» Excerpt provided
Otaku USA Magazine
The Vault of Error – Sin: The Movie

Another year is over and somehow, despite my best efforts to streamline and condense my DVD collection, the anime continues to overflow my shelves, threatening to burst the hinges off the Vault of Error. 2013 is dead and gone, leaving me with little more than a vague desire to file my tax returns. The new year beckons, brimming with untapped potential. What better way to ring in the cyberpunk future year of 2014 than with a look backwards to the equally futuristic Year 2000, a time when any moderately successful video game could merit a dreadful anime spin-off replete with half-baked religious imagery, spiky mutants, recycled Foley sound effects, and a cyborg policeman dispensing his own brand of cyborg justice?

Yes, dear audience, it’s time to examine Sin: The Movie.

It’s the future. Life is hard in Freeport, or at least I assume it is, because the whole place is cribbing a Blade Runner aesthetic, and nothing says “tough future life” like lonely alleyways with venting steam grates and funeral processions in the pouring rain. Actually, I’m not even sure this city is Freeport, as they never mention it by name and despite the giant evil corporate ziggurat and the weird suspension bridge arcology, at one point I’m certain I caught a glimpse of the Statue of Liberty…

Where was I? Oh, yes, hard-edged, cyberpunk future. You know it’s cyberpunk because everybody wears dark sunglasses and scowls all the time. And the scowliest, sunglassiest cyber-policeman to ever beat the digital streets is John Blade, the captain of the elite police force known as HARDCORPS. How hardcore is HARDCORPS? They’re so hardcore that their name is a pun that’s always written in screaming capitals. It’s not even an acronym, because acronyms aren’t hardcore enough for HARDCORPS.

The future’s an unpleasant place. John Blade is grumpy because he had to murder his partner / best friend, JC Armack, when poor JC was absorbed into the biomass of a nasty mutant creature seemingly responsible for a string of serial kidnappings. Also, Armack’s younger sister, an intelligence specialist in the Universal Army, blames Blade for the death of her brother. Also, John Blade has to look after a shell-shocked girl—the only link to the kidnappings—who might also be the key to a terrible conspiracy involving political corruption, genetic manipulation, and organized crime. Also, eight years prior to all this shooting and absorption and blaming and kidnapping and conspiracy, John Blade was turned into a lumbering cybernetic monstrosity by a Mafia assassination that critically wounded him and killed his father. Also, there’s a crazy mad scientist lady, Elexis Sinclaire, running around managing her evil mega-corporation (conveniently named SinTEK) and turning people into shape-shifting human-dinosaur hybrids while muttering crazily about God and junk DNA and the next stage of human evolution. Also, blood-splosions and cancer bullets and a gratuitous shower scene.

» Exercise requirements
1. Update the review between "Another year is" and "of cyborg justice?", inclusive, so that "DVD" becomes "Blu-ray".
2. According to the review, what could a dreadful anime spin-off from the Year 2000 be replete with? List everything it names.

» Source material
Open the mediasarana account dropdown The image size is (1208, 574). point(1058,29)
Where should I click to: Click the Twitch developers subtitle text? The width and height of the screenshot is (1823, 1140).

» Task solutions
1.
Another year is over and somehow, despite my best efforts to streamline and condense my Blu-ray collection, the anime continues to overflow my shelves, threatening to burst the hinges off the Vault of Error. 2013 is dead and gone, leaving me with little more than a vague desire to file my tax returns. The new year beckons, brimming with untapped potential. What better way to ring in the cyberpunk future year of 2014 than with a look backwards to the equally futuristic Year 2000, a time when any moderately successful video game could merit a dreadful anime spin-off replete with half-baked religious imagery, spiky mutants, recycled Foley sound effects, and a cyborg policeman dispensing his own brand of cyborg justice?

2.
- half-baked religious imagery
- spiky mutants
- recycled Foley sound effects
- a cyborg policeman dispensing his own brand of cyborg justice